Check each line below for the word "agent", and copy those that have it.

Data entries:
——

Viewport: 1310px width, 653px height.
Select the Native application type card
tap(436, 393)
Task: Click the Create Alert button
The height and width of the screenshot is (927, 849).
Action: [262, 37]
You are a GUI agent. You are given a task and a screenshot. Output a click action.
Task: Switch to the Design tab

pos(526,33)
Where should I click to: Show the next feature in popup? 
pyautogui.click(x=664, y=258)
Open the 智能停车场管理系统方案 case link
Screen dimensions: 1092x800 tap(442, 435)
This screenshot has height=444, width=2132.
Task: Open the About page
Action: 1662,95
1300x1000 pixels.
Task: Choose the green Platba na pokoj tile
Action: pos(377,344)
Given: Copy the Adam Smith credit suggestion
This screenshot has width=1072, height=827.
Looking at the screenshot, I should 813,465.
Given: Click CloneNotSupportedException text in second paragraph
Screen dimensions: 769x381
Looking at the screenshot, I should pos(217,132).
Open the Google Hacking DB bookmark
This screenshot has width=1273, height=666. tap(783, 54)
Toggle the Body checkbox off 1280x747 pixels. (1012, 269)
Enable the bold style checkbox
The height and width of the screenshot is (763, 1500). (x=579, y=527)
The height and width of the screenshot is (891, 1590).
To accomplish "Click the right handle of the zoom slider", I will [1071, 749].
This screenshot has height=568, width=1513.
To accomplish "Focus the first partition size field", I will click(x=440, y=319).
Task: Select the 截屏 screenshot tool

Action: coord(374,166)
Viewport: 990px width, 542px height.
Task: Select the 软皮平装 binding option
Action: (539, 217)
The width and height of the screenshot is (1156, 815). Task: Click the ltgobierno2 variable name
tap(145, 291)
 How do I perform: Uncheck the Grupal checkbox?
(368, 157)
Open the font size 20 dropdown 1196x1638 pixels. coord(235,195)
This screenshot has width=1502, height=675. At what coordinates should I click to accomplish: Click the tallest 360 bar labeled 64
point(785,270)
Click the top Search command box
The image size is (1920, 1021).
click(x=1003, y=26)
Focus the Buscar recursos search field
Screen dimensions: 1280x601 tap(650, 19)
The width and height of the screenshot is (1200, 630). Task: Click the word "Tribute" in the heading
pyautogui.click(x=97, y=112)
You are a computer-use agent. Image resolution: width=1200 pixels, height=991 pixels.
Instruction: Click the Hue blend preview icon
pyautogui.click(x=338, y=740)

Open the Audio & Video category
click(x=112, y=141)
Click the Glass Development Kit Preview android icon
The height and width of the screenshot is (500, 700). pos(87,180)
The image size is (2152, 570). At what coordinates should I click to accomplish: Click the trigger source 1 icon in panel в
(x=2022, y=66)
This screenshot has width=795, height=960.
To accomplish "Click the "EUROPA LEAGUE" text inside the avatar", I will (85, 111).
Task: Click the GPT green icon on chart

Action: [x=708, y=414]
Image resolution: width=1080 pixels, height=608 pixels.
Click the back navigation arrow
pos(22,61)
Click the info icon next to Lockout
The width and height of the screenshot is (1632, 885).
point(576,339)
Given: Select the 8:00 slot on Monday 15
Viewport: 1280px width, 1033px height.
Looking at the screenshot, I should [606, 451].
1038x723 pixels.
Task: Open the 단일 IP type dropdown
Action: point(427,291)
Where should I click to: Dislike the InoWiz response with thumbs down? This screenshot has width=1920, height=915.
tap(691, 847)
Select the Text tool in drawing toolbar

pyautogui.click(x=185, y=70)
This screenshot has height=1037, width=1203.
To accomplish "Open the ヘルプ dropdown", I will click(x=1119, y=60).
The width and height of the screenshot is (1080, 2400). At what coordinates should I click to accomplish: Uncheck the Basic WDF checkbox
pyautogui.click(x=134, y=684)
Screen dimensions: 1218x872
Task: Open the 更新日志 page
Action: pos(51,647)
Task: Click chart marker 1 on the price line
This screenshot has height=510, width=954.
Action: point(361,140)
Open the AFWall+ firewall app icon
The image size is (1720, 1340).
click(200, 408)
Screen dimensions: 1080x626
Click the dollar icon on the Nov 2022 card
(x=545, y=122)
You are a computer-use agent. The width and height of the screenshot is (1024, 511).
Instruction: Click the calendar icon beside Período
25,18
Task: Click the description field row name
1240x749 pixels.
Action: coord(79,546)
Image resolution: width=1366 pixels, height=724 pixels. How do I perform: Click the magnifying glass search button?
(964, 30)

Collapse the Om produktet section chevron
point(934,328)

——

Response area →
You are a GUI agent. You are given a task and a screenshot. Output a click action.
You are a computer-use agent. Image resolution: width=1200 pixels, height=991 pixels.
You are a computer-use agent. The width and height of the screenshot is (1024, 511).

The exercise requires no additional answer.